On Thu, Nov 19, 2009, Thor Lancelot Simon wrote:

> On Thu, Nov 19, 2009 at 02:04:43PM +0100, Dr. Stephen Henson wrote:
> > 
> > The version which was in 0.9.8-stable was buggy: OpenSSL tried to do an 
> > SSLv2
> > compatible client hello and failed because that couldn't negotiate secure
> > renegotiation (there is no way to do that because SSLv2 compatible client
> > hellos don't support extensions). The result was you'd get s_server/s_client
> > not connecting with default options. You needed -legacy_renegotiation to get
> > that to work.
> 
> That's annoying, but it seems like a simple enough bug.  I am more curious
> about why legacy renegotiation is rejected with a fatal invalid parameter
> alert instead of what seems to be the correct warning (nonfatal)
> no renegotiation alert.  Is there a reason why that is the right way,
> which I'm just missing?
> 

The current default behaviour of OpenSSL in 0.9.8-stable is to be "strict",
that is it will reject connections from legacy servers/clients. The
specification doesn't actually indicate what alert should be used under those
circumstances and (I didn't write the initial code) invalid parameter was the
most convenient to use at the time (that's what an extension error normally
returns). In the strict case a fatal alert is the most appropriate IMHO though
which one may be clarified in future versions of the spec.

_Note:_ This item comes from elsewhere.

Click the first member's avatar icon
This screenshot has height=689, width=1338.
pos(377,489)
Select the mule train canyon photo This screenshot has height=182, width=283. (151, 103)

In the lenient case (that is tolerate connections with legacy servers/clients)
an alert isn't necessary at all because both sides will know (due to
extensioni presence) whether secure renegotiation is permitted.

In the actual attack btw the client doesn't see any renegotiation at all: just
the server.

Steve.
--
Dr Stephen N. Henson. OpenSSL project core developer.